Nomenclatura

As constantes referências à viagem do Papa à Turquia fizeram-me pensar num tema sempre actual que diz respeito a todos, católicos ou não: a escolha do nome do Papa. Naturalmente, toda a discussão acerca deste tema foi feita no ano passado, quando se deu, efectivamente, a escolha. No entanto, eu faço questão de me manter sempre um passo atrás de tudo o que se passa à minha volta, simplesmente porque me considero um observador da condição humana e não por qualquer dificuldade de compreensão que possa existir da minha parte. Só por observação. Mesmo.

Uma rápida análise da lista de papas permite perceber que "Bento" não é propriamente uma escolha original para nome. Dos nomes escolhidos pelos 266 Papas que governaram a Igreja, a falta de originalidade de "Bento" só é ultrapassada por "João", escolhido por vinte e três papas, e é apenas igualada por "Gregório", nome escolhido também por dezasseis vezes.

A explicação é, afinal, simples: a Igreja não gosta de nomes originais. Antes do século XX, é preciso recuar ao século X para encontrar uma escolha de um nome nunca antes usado por um papa; de resto, a escolha de João Paulo I em 1978 teve as consequências que se conhecem, já que poucas semanas depois um novo papa estava a ser escolhido. O registo civil do Vaticano é lixado.

Mas há que dizer, em defesa da Igreja, que esta limitação em relação à escolha dos nomes pode ser por uma questão de mera segurança. Porque por muito que a escolha do Papa seja feita por orientação divina, esta orientação tem os seus limites e não andará por aí a sugerir nomes; assim, corre-se o risco de repetir o tal erro do século X, quando o escolhido resolveu dizer "eu queria mesmo era ser o Papa Lando". De notar que também aí os agentes do registo do Vaticano terão entrado em acção, já que o pontificado de Lando (não estou a inventar) terminou passados seis meses, por volta de Março do ano 914.

Recuando até ao século III, encontramos um papa com um especial sentido de humor. Caio, cujo pontificado se iniciou em Dezembro de 283, era também chamado "Gaio" (não estou a inventar). Caso vos esteja a escapar a ironia desta escolha, imaginem uma ocasião solene em que alguém anuncia "senhoras e senhores, o Papa Gaio." A Igreja demorou quinze anos a aperceber-se disto, e hoje não há quaisquer registos da vida deste papa.

Um pouco mais atrás, no início do séc. II, encontramos outro papa com uma escolha interessante para nome. O seu pontificado terá durado cerca de oito anos, mas não há registos de quantas vezes as multidões terão gritado "Papa Evaristo, viste Cristo?".

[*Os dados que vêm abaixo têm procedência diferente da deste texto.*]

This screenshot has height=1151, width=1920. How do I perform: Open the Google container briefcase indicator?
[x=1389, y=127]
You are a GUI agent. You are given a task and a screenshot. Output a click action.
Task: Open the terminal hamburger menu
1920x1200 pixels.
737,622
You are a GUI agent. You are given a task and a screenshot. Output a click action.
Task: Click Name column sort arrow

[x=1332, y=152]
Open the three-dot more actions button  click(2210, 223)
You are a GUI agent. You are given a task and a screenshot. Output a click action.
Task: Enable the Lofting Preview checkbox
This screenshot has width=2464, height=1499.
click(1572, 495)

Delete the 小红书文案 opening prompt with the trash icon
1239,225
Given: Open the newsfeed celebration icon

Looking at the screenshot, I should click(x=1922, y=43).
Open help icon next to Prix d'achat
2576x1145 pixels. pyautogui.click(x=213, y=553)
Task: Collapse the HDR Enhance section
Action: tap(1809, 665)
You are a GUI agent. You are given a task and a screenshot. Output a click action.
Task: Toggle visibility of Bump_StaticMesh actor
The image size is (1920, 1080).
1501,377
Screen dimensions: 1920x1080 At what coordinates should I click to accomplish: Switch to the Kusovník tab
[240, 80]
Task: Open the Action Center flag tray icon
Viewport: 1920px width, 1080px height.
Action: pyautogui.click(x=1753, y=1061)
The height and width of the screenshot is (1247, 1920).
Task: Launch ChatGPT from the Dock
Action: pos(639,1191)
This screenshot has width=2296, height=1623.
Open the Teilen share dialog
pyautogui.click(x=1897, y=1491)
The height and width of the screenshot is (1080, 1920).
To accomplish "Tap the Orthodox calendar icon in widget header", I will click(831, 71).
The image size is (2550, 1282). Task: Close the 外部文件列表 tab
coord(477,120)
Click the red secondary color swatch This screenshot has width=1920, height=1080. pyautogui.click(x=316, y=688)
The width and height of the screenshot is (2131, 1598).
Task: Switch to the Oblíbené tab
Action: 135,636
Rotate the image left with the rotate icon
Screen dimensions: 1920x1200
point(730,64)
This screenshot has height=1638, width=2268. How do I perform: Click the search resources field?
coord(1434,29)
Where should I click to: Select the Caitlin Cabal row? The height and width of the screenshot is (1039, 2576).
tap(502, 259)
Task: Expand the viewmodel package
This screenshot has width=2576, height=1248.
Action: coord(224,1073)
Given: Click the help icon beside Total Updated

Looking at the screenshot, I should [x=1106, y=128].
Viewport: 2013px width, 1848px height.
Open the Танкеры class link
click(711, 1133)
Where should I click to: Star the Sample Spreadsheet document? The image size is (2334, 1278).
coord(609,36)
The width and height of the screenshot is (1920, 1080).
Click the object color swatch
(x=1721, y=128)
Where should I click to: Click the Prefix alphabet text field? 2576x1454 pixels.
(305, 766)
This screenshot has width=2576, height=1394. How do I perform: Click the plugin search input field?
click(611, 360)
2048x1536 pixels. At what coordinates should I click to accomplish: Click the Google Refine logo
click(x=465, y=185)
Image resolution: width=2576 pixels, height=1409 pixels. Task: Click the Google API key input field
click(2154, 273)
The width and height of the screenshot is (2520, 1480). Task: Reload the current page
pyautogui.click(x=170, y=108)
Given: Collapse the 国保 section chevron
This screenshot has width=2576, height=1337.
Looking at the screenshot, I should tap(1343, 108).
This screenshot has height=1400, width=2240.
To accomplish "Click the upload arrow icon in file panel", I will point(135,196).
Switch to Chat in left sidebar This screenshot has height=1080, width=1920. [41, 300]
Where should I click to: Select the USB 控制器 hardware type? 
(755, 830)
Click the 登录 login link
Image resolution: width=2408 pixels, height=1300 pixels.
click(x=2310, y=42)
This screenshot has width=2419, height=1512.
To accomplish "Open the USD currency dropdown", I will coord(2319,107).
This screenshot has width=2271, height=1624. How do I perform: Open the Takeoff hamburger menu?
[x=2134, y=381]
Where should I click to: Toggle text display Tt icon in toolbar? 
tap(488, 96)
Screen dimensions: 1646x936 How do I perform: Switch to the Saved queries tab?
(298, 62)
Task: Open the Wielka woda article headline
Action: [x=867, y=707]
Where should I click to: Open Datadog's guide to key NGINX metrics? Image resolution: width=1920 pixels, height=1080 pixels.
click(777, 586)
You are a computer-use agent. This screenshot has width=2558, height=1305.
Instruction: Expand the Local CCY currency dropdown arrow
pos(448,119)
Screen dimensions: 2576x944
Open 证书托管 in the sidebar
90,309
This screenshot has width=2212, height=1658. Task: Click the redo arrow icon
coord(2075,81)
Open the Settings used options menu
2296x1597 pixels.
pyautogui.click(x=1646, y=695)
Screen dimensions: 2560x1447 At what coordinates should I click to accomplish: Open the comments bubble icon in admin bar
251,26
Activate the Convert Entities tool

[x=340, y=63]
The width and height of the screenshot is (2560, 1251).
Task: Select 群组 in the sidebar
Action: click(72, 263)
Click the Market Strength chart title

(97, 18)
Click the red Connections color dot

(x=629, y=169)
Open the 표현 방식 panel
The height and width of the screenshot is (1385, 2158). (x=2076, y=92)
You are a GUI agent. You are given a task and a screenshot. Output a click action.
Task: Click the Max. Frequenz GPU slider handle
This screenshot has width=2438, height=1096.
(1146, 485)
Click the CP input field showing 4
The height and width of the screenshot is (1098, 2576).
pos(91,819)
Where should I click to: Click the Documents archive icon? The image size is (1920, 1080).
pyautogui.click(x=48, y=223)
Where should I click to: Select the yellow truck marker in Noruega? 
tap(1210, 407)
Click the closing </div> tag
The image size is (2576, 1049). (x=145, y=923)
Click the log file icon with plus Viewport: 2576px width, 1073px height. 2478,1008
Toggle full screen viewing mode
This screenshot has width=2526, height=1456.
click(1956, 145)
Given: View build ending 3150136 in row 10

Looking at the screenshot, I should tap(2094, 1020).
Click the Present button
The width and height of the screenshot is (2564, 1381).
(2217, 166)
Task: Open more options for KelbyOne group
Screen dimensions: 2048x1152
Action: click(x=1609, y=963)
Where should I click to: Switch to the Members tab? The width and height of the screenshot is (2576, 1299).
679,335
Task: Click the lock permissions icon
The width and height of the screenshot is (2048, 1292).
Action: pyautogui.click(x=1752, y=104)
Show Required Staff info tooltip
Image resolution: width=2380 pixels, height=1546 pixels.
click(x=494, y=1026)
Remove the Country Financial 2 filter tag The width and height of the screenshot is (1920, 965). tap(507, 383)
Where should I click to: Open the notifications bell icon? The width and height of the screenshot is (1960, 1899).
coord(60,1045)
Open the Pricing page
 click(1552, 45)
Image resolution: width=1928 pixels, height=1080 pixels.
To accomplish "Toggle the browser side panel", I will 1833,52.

Guardei para o fim uma revelação surpreendente, pelo menos para mim. Os registos da Igreja são claros: houve mesmo um Papa Nicolau. Na verdade, não houve um, nem dois, mas CINCO. O Papa Nicolau I governou a igreja em meados do século IX, e é considerado um dos grandes papas da Idade Média. O Papa Nicolau II é o responsável pelo sistema actual de escolha do Papa pelos cardeais. Governando entre 1277 e 1280, o Papa Nicolau III apostou na independência da Igreja de Roma em relação às pressões estrangeiras e o Papa Nicolau IV, pontífice entre 1288 e 1292, perante os confrontos com os Mouros a Oriente, teve uma ideia original - mas ainda hoje amaldiçoará o dia em que disse "Sabem o que era giro? Uma cruzada!". Já o Papa Nicolau V, o último a escolher o nome, assumiu entre 1447 e 1455 o desenvolvimento de Roma como capital do mundo católico, das artes e dos monumentos. Para finalizar, parece-me importante registar que, pela primeira vez na história da blogosfera, se fez um parágrafo onde por seis vezes a expressão "Papa Nicolau" é escrita. Obrigado.

1 Resposta(s) a “Nomenclatura”

  1. # Blogger Dama do Oriente 9:46 da tarde

    Gosto imenso do teu humor, devias escrever mais!